Listeners are awaited in registration order. Each can be async. If a listener throws inside a *-ing event (validating, saving, creating, etc.), the operation aborts — useful for “veto” hooks.

Post.events().onSaving(async post => {
const updates: Record<string, unknown> = { updatedAt: new Date() };
if (post.isNew) {
updates.createdAt = new Date();
}
post.merge(updates);
});

Most apps stamp these in the schema/migration. But when the timestamp depends on request context (last-modifier user id, request id), saving them in onSaving keeps the model definition clean.

Post.events().onCreating(async post => {
if (!post.get("slug")) {
post.set("slug", slugify(post.get("title")));
}
});

onCreating only fires on inserts, so this can’t accidentally re-slug on every update.

Post.events().onSaving(async post => {
if (post.isDirty("status") && post.get("status") === "published") {
if (!post.get("body")) throw new Error("Cannot publish empty post");
}
});

Throwing inside *-ing events aborts the operation and re-throws to the caller. Use sparingly — schema validation is usually the cleaner home for this kind of rule.

User.events().onUpdating(async user => {
const changes = user.getDirtyColumnsWithValues();
if ("email" in changes) {
await AuditLog.create({
event: "user.email_changed",
userId: user.id,
from: changes.email.oldValue,
to: changes.email.newValue,
});
}
});

See the Dirty tracking guide for the full read-the-changes story.

Order.events().onDeleted(async (order, ctx) => {
if (ctx.strategy === "permanent") {
await OrderLine.where("orderId", order.id).delete();
}
});

Conditional on the delete strategy — soft deletes shouldn’t cascade, permanent deletes should. The ctx.strategy tells you which path ran.

Sometimes you want a listener that fires only for this instance, not every instance of the class:

const user = await User.find(123);
user.on("saved", async u => {
console.log(`Just saved ${u.get("email")}`);
});
await user.save();
// → "Just saved ..."
await otherUser.save();
// → (no log — listener was instance-bound)

Use cases: per-request enrichment, test scaffolding, one-shot side effects you don’t want to leak to other instances.

There’s also user.once(event, listener) (fires once then auto-unsubscribes) and user.off(event, listener) (remove a specific listener).
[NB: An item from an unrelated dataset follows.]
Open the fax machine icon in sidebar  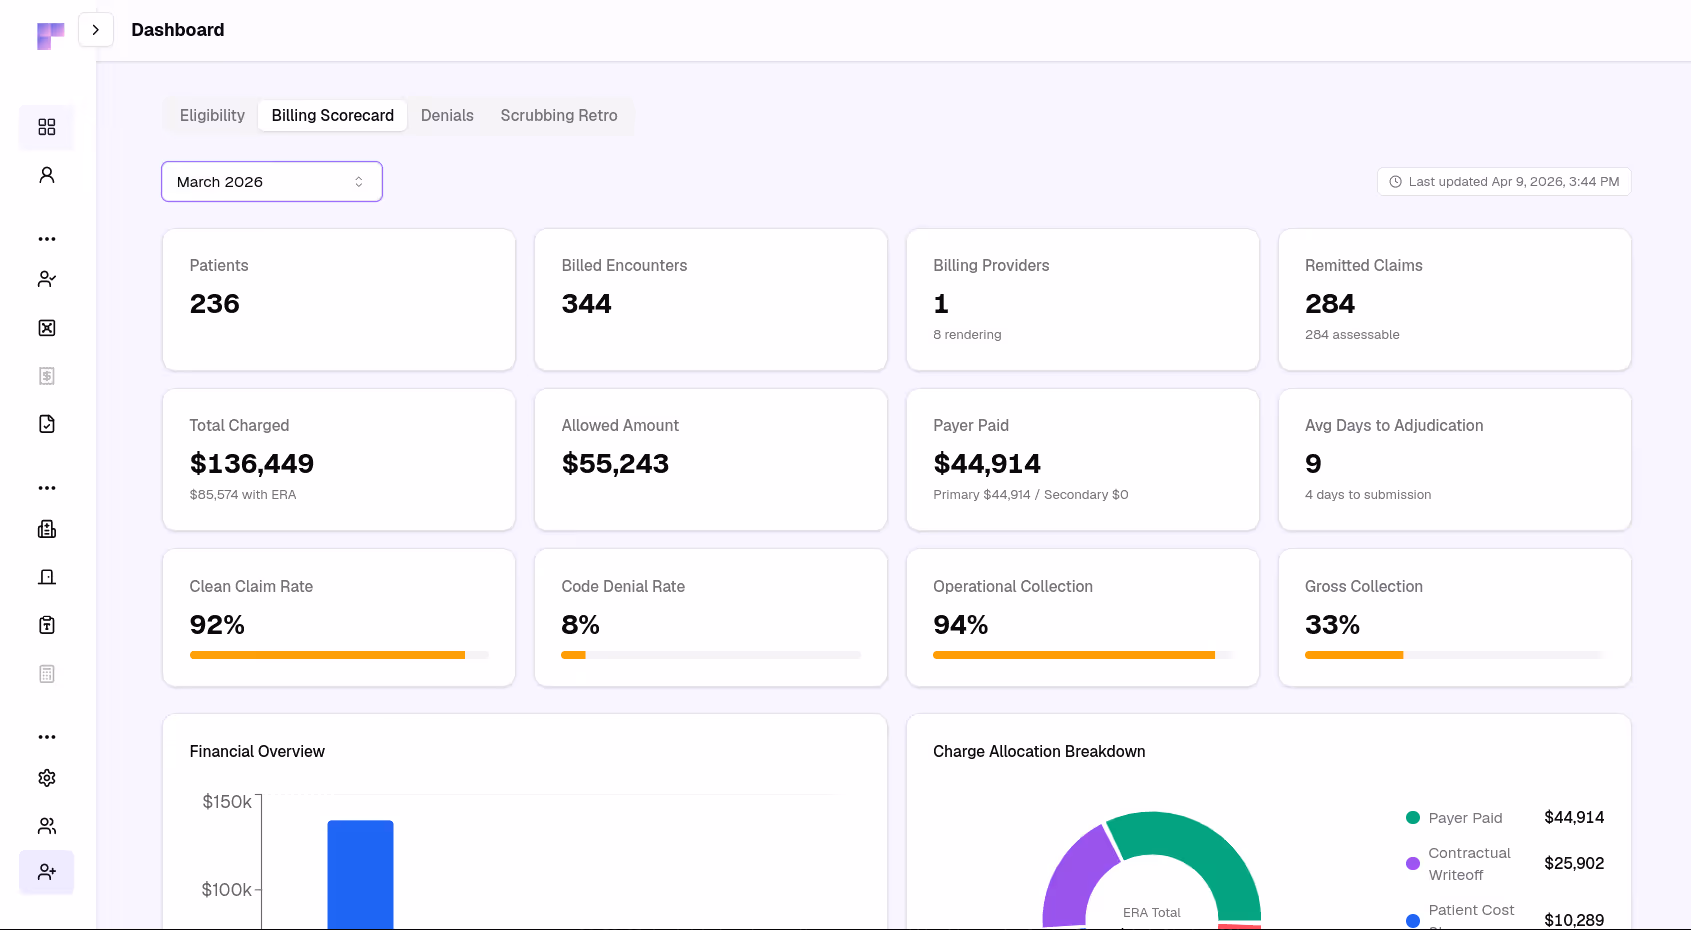pos(46,529)
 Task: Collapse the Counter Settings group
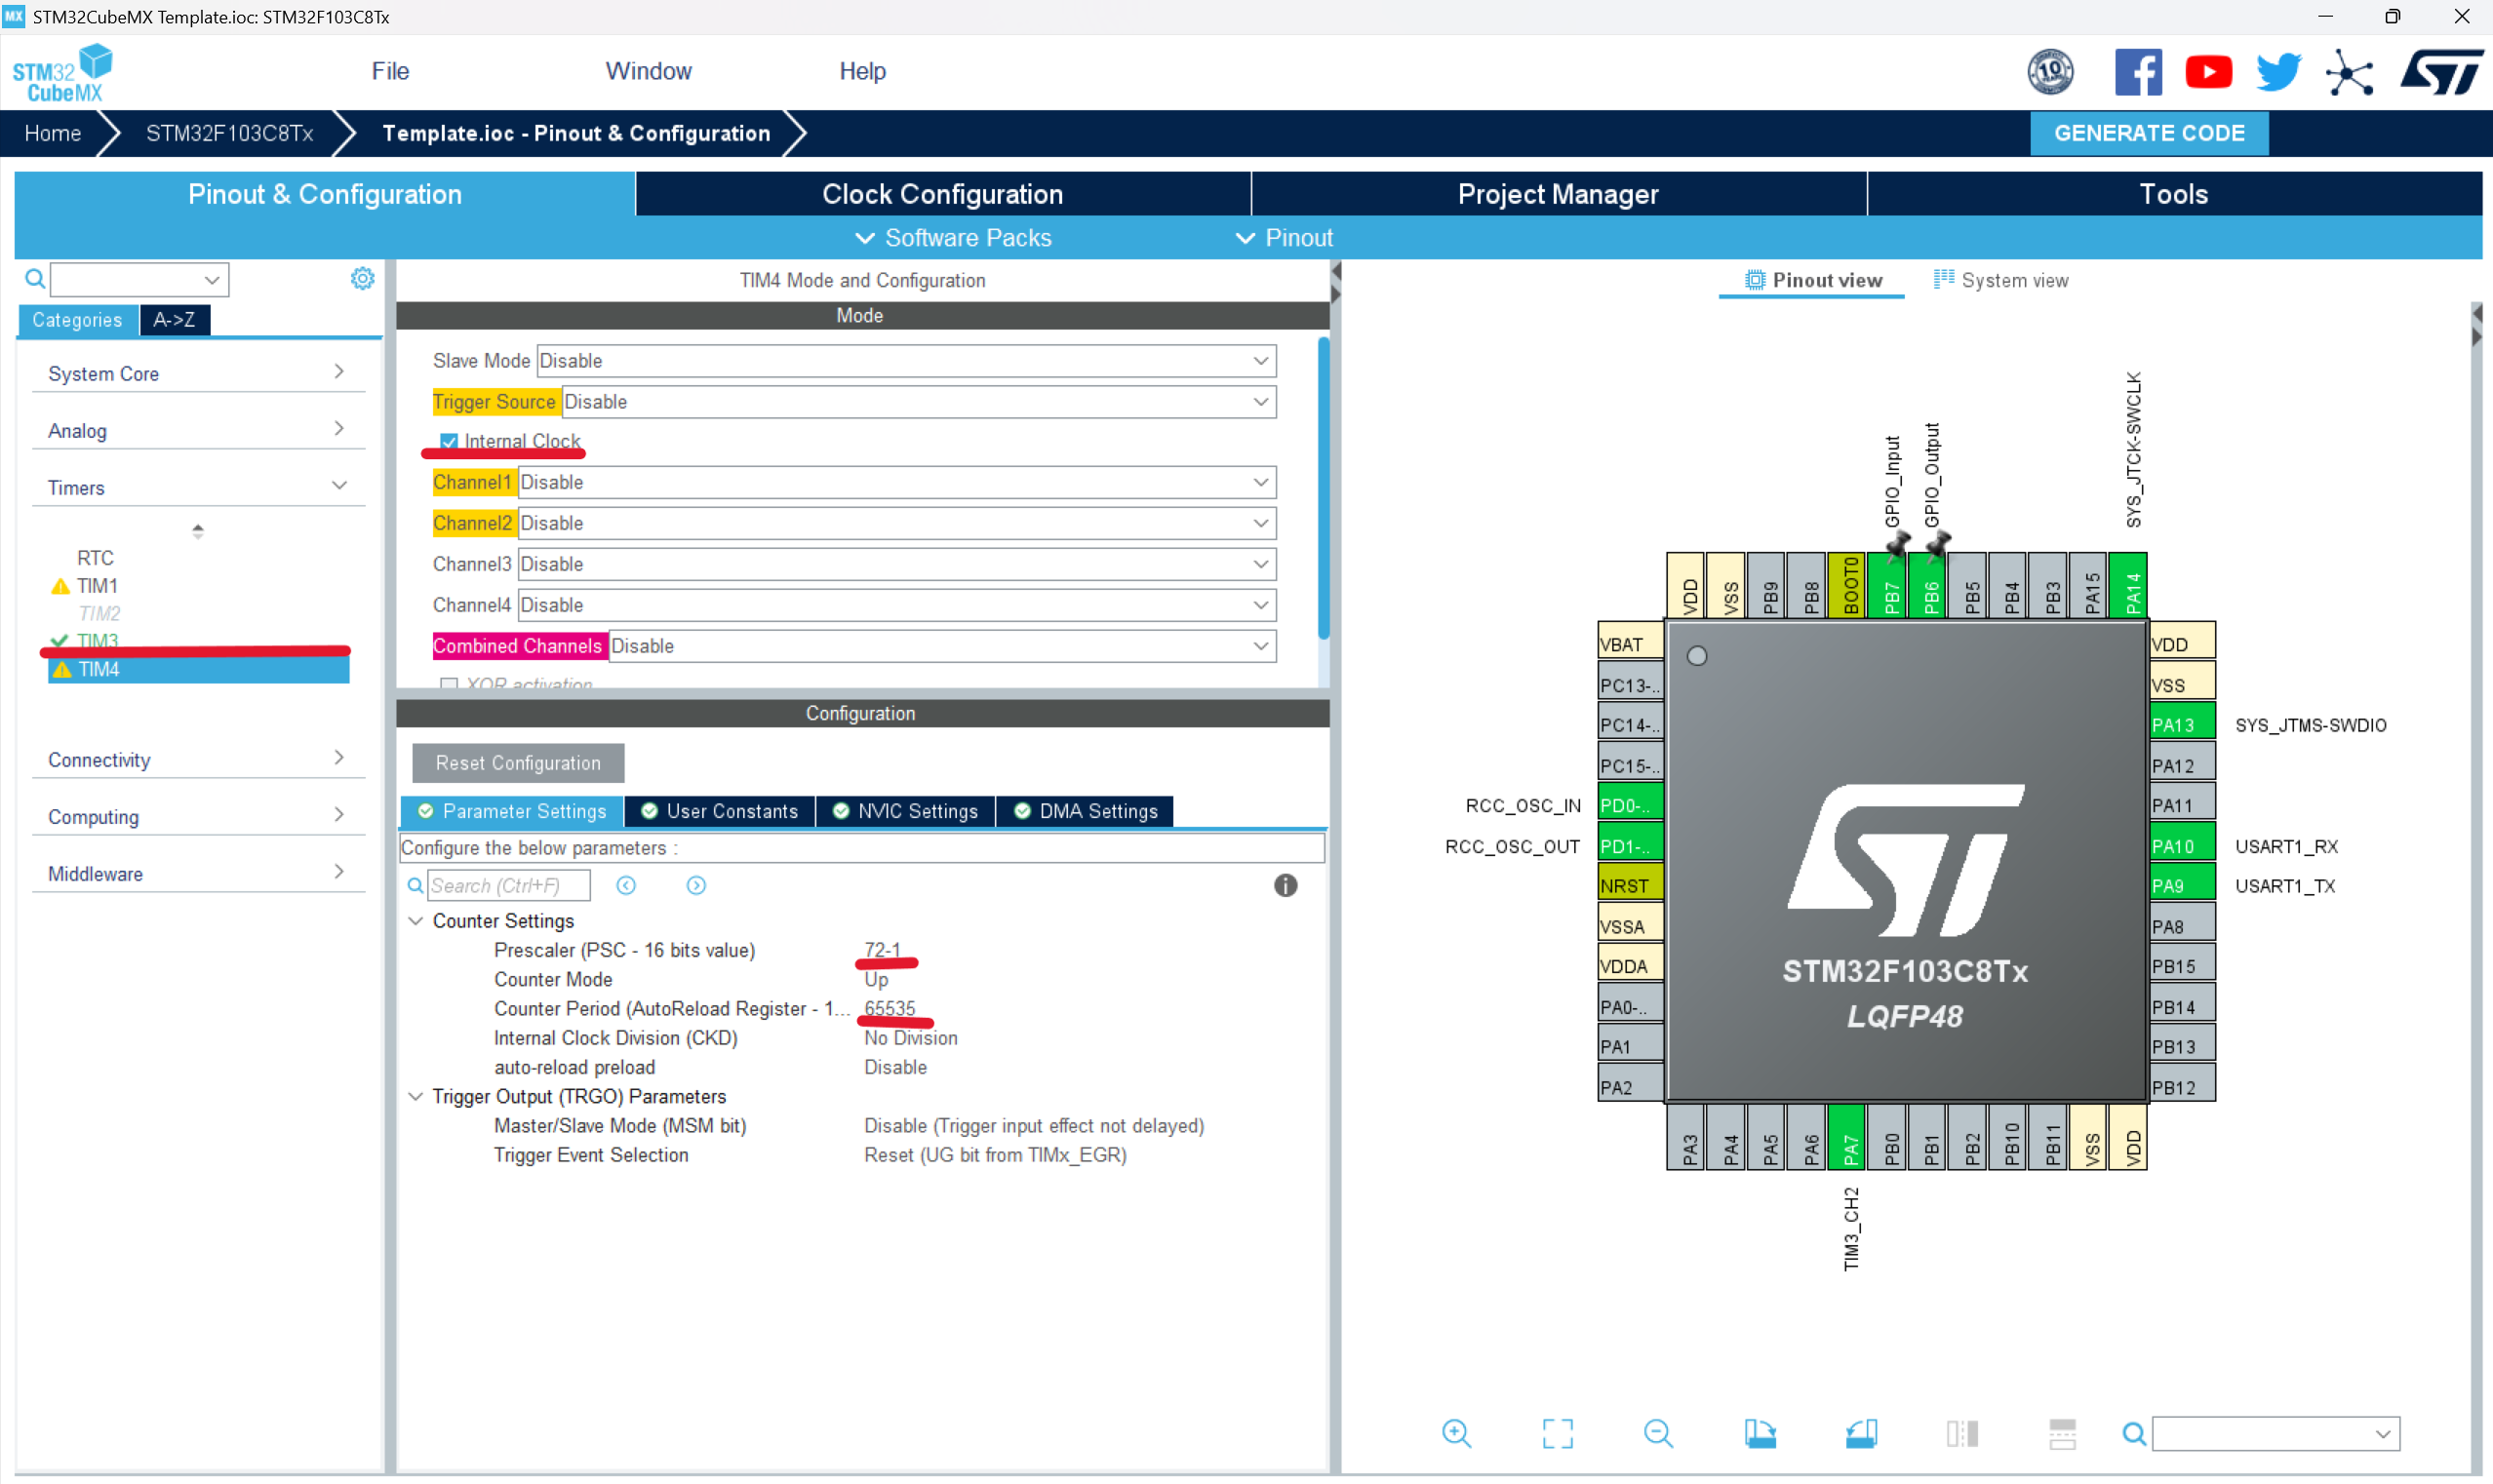(416, 920)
For cross-cutting concerns that apply to every model in the app — request-id stamping, full audit logging, telemetry — register on the global emitter:

import { globalModelEvents } from "@warlock.js/cascade";
globalModelEvents.on("saving", async (model, ctx) => {
// Runs for every Model on every save
if ("set" in model) {
model.set("modifiedBy", currentUserId());
}
});

Most apps don’t need this. The static Model.events() listeners are usually clearer because they’re co-located with the model and don’t fire for unrelated tables. Reach for global only when the behaviour really does apply to every model.

For administrative operations that shouldn’t fire the full event chain, both writes and deletes accept skipEvents:

await user.save({ skipEvents: true });
await user.destroy({ skipEvents: true });
await User.restore(id, { skipEvents: true });

Useful for migrations, bulk seeders, and replaying state without re-triggering side effects. Use sparingly — by default, you want events to fire.